FYI.

This story is over 5 years old.

Algérie

L’armée algérienne élimine 22 terroristes à une centaine de kilomètres d’Alger

Le ministère de la Défense algérien a annoncé avoir tué une vingtaine de djihadistes à une centaine de kilomètres au sud-est de la capitale, alors qu’AQMI semble perdre de l’influence dans le pays, au profit de l’organisation État islamique.
Pierre Longeray
Paris, FR
Image via Wikimedia Commons / Amine Bentoutah

Le ministère de la Défense algérien a annoncé, ce mardi, que l'armée populaire nationale (APN), nom de l'armée algérienne, a tué 22 djihadistes près de la localité de Ferkioua, en Kabylie, située à une centaine de kilomètres au sud-est de la capitale, Alger.

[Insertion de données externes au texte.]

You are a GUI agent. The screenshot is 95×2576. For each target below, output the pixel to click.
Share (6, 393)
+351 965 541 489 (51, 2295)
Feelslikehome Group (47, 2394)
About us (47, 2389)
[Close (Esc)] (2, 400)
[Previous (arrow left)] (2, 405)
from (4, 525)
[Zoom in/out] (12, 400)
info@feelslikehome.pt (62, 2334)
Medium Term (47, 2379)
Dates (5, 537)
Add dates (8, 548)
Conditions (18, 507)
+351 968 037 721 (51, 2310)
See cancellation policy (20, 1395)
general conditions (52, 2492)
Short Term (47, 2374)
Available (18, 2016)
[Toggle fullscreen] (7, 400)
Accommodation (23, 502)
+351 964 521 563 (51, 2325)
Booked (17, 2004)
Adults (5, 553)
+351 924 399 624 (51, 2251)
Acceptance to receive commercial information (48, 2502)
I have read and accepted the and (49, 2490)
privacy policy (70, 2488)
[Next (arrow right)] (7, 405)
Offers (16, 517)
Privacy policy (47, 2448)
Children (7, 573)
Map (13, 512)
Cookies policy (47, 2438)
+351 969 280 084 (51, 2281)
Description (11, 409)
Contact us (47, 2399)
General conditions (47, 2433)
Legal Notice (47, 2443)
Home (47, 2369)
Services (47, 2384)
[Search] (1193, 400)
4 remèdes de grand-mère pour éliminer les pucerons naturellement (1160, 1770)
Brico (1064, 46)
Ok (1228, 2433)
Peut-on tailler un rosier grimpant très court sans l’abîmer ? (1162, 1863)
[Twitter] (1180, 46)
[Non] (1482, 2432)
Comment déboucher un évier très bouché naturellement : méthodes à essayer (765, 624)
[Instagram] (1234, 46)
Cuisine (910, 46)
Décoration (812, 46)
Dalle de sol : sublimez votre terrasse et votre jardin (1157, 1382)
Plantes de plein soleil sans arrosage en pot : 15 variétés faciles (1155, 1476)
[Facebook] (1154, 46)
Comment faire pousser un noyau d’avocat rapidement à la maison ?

L'opération, lancée mardi dans l'après-midi, était toujours en cours dans la soirée, a précisé le communiqué du ministère. Un important arsenal militaire a été saisi — l'inventaire révèle la prise notamment de 11 kalachnikovs, de fusils semi-automatiques, ainsi qu'une importante quantité de munitions et grenades. Le journal local El Watan rapporte qu'une trentaine de djihadistes aurait réussi à fuir, malgré les importants moyens humains et matériels déployés dans la région.

Publicité

Depuis le début de l'année, l'armée a annoncé avoir tué 56 terroristes dans le pays. Fin avril, la dernière opération en date avait permis d'éliminer cinq islamistes dans la région de Tizi Ouzou, une ville située au nord de la Kabylie. En 2014, l'armée avait annoncé avoir tué près d'une centaine de djihadistes, s'efforçant de démontrer l'efficacité de ses programmes de lutte antiterroriste — jadis critiqués notamment après la décapitation d'un otage français en 2014.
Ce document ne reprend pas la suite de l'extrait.